Trascrivi senza alcuna modifica le righe comprese tra quella che contiene "has height=387, width=522." e quella che contiene "pyautogui.click(x=451, y=115)", estremi inclusi.

Materiale dell'esercizio ::
▬▬▬

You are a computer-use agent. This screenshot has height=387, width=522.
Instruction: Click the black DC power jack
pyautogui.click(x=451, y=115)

▬▬▬

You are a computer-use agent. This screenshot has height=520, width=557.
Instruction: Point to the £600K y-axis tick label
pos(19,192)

▬▬▬

Output di seguito ::
You are a computer-use agent. This screenshot has height=387, width=522.
Instruction: Click the black DC power jack
pyautogui.click(x=451, y=115)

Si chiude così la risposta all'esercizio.